Process speed difference between 537.58 vs 472.12

This is an inquiry about GPU processing time.


GPU processing time is up to 70ms slower in driver version 537.58 compared to driver version 472.12.

I want to understand the cause.

Device used: NVIDIA RTX A4000

Drivers used: NVIDIA RTX/Quardo Desktop and notebook Driver Release R470 U4(472.12), R535 U7(537.58)

Details: I found that the above tact changes depending on the driver version.

The difference between the two takts was due to the calculation speed when the GPU started up.

Further investigation revealed that in version 472.12, Memory-Usage was 183MB even when there were no GPU processes, and it was constantly idling.

On the other hand, in version 537.58, Memory-Usage was 0MB, and it behaved as if it started only after a process arrived.

This difference seems to be caused by the driver, but could you please tell me more about the cause of this behavior?

A GPU that is in WDDM mode pretty much cannot have 0 memory usage. A GPU that is in TCC mode generally will not have much if any memory usage when a compute process is not running on it.

So your description appears to me to fit the description of a GPU being in TCC mode in the case of 537.58, and WDDM mode in the case of 472.12.

If that were the case, it would result in a variety of differences in behavior, and one of those differences may be in the area of application start-up and time costs to “wake up” the GPU.

Hello, Robert.
Thank you for answering.

I have already tried both WDDM mode and TCC mode.
When running with driver 537.58 and WDDM mode, Memory-Usage is always 0MB.
When running with driver 472.12 and WDDM mode, Memory-Usage is always 183MB.
When set to TCC mode, Memory-Usage was 0MB for both driver versions.

I think there is a causal relationship with the driver version, but what do you think?

I’ve personally never seen that situation, ever, where you have a WDDM GPU and the memory usage is 0. I don’t have any further comments.
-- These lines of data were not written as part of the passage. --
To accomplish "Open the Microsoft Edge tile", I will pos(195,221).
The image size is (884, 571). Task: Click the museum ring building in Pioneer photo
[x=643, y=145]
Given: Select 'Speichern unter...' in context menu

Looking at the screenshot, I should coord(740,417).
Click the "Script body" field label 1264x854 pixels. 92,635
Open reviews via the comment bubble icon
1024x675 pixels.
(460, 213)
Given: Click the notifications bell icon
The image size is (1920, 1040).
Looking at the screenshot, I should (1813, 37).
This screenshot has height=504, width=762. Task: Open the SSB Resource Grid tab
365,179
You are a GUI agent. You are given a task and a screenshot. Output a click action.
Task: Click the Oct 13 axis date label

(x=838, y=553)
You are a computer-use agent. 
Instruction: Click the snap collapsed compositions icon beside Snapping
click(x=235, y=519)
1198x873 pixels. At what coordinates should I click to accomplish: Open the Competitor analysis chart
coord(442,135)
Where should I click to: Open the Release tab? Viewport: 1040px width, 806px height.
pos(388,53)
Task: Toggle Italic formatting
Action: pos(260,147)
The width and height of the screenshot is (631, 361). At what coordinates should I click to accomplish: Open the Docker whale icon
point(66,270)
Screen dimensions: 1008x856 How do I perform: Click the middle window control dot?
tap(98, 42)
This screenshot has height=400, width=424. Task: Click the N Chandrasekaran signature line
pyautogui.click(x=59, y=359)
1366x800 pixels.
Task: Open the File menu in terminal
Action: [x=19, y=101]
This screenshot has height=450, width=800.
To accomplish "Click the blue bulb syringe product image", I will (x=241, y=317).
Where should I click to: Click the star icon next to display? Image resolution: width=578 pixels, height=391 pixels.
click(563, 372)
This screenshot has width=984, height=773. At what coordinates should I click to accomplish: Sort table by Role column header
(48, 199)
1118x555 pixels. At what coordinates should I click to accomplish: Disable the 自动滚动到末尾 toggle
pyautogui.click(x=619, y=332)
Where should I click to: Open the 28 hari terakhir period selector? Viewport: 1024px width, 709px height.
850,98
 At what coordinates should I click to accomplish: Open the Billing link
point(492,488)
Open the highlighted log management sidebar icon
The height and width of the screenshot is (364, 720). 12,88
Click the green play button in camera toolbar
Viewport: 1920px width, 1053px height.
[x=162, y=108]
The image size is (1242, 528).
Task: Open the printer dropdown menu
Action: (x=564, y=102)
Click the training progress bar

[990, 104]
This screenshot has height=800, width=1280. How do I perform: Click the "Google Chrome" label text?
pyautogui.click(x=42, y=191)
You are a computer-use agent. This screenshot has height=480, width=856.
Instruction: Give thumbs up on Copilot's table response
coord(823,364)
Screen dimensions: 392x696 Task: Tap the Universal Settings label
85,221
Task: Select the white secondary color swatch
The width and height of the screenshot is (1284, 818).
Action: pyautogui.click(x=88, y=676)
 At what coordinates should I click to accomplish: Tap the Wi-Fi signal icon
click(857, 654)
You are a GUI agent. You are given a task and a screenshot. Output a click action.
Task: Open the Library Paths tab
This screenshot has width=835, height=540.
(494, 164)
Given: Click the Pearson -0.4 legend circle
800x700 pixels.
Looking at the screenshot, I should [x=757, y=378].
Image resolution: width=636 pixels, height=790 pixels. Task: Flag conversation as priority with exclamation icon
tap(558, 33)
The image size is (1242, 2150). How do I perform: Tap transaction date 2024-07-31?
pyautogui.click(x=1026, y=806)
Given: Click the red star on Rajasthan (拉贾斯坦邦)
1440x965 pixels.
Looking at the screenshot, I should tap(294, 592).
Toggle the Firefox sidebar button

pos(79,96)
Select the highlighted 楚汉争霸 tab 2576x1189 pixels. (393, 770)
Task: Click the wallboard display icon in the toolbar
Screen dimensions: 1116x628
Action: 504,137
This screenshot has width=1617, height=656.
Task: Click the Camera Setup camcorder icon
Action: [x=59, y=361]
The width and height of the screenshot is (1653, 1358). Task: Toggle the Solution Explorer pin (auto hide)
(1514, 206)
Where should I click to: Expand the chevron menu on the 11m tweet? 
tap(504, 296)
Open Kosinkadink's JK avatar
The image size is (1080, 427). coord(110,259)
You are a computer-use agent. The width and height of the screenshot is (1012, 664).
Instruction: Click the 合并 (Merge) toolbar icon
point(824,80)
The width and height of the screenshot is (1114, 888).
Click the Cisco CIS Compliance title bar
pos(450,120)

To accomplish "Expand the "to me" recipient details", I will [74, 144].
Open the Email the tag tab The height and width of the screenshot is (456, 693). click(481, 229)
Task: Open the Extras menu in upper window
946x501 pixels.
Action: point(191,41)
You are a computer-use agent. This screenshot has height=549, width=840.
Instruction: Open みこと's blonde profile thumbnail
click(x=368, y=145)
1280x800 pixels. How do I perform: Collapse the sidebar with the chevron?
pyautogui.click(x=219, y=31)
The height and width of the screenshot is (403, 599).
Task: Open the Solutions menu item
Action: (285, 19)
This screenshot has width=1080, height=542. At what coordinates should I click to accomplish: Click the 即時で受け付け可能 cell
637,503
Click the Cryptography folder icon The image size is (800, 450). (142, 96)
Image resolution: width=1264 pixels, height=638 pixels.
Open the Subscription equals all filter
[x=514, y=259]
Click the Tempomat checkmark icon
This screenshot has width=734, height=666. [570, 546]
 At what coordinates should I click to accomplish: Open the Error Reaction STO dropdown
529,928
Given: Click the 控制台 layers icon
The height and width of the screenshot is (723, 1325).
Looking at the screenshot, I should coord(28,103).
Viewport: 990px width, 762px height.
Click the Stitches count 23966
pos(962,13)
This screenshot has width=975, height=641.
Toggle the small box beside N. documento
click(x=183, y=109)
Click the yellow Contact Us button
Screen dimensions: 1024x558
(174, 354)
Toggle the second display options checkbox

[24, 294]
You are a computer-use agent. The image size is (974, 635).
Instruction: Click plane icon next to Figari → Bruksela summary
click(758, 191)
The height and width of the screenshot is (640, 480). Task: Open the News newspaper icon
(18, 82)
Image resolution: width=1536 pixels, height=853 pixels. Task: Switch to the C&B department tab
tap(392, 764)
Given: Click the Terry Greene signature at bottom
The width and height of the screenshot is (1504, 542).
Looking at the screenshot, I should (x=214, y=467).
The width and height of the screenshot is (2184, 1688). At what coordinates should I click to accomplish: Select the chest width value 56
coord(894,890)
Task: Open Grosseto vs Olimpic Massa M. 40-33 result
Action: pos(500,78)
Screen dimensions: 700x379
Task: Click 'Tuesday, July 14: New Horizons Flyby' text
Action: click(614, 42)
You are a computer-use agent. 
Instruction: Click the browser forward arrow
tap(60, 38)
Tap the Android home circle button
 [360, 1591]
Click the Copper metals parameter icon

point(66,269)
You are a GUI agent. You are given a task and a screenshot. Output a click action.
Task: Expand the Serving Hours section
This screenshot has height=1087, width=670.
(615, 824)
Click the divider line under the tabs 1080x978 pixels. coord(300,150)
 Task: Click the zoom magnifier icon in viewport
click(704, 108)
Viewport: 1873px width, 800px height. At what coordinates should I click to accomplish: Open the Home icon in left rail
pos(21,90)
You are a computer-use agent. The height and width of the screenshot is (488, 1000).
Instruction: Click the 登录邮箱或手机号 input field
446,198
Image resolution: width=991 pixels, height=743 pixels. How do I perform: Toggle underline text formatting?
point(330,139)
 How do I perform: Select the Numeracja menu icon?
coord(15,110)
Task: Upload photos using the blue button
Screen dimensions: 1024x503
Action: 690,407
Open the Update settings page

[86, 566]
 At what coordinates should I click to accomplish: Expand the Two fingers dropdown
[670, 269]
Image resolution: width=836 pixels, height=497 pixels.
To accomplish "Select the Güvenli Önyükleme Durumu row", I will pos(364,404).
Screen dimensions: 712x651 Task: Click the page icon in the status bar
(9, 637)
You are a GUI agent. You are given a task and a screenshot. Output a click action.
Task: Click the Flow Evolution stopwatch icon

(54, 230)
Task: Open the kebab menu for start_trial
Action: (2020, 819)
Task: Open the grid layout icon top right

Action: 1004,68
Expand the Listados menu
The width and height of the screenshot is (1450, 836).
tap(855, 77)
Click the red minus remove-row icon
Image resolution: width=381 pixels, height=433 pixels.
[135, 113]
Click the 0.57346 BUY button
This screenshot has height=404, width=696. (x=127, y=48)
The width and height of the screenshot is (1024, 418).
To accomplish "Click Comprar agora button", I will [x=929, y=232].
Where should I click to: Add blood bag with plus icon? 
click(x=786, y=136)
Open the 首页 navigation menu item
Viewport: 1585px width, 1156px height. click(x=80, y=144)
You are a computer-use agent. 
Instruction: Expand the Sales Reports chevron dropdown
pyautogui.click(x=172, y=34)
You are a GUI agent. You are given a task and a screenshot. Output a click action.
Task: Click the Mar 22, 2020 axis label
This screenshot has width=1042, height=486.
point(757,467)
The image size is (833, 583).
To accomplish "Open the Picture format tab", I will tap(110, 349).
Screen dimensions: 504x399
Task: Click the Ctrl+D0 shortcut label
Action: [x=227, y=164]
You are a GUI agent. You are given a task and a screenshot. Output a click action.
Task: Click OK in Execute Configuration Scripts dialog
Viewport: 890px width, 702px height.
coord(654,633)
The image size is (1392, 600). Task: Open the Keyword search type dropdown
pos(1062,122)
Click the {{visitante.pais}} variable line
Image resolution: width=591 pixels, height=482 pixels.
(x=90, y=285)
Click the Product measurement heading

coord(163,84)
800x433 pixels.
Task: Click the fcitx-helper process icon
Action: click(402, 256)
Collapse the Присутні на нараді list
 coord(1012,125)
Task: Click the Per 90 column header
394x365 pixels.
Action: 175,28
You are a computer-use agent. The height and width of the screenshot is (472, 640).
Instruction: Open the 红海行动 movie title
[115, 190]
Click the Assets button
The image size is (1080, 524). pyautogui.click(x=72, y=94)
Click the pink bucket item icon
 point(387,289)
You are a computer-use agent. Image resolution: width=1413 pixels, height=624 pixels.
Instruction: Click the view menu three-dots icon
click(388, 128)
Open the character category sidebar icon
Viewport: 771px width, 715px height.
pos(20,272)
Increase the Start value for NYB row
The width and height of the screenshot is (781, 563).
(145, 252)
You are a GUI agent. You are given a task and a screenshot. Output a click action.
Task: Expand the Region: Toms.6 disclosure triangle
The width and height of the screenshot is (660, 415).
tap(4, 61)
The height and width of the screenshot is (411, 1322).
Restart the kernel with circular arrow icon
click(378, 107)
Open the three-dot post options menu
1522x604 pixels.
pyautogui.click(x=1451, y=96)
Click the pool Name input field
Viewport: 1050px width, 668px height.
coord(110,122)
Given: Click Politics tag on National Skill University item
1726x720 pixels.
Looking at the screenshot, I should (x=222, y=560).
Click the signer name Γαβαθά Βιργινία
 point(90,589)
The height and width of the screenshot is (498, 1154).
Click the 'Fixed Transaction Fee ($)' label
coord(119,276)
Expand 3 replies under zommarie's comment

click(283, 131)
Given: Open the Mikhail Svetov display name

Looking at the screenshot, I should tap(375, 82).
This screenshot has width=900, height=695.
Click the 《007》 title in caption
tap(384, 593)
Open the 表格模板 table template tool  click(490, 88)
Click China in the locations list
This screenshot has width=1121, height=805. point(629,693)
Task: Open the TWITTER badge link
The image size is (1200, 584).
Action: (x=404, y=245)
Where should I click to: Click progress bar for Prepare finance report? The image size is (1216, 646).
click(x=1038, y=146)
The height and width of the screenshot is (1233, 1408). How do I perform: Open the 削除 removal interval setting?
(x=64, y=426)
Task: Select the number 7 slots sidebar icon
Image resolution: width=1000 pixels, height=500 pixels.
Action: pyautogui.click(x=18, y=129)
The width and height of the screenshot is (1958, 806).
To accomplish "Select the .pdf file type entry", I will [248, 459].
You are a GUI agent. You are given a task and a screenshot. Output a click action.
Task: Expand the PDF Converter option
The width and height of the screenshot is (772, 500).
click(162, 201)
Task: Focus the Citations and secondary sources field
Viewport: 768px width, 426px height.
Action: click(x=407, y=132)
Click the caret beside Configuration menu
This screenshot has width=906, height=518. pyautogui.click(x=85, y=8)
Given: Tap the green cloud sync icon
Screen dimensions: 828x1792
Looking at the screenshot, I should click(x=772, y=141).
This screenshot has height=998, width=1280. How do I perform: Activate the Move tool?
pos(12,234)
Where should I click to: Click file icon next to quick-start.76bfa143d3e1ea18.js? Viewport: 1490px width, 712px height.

There may be something new in the newest drivers that I am unaware of. There are definitely some new driver architectural developments, lately. 1 (linux only:)2

When I started Nvidia-smi.exe, Memory-Usage became 0MiB like this.
Is there anything I can learn from this or do you have any ideas for investigating?

0MiB / 16376MiB looks wrong for a GPU with WDDM driver. You are running on bare metal and not on top of some virtualization software, correct?

Thank you for answering.
The GPU is running on bare metal.
The OS is Windows 10 IoT Enterprise LTSC2021.

If this is not the latest driver package for your platform, I would suggest installing the latest. nvidia-smi is part of the driver package, so driver and utility program should always be in sync.

If this is the latest driver package, you could consider filing a bug with NVIDIA, but it is not clear to me that a potential underreporting of GPU memory currently in use from nvidia-smi has any practical impact on using the GPU.

I am using the latest driver package 537.58 provided by NVIDIA.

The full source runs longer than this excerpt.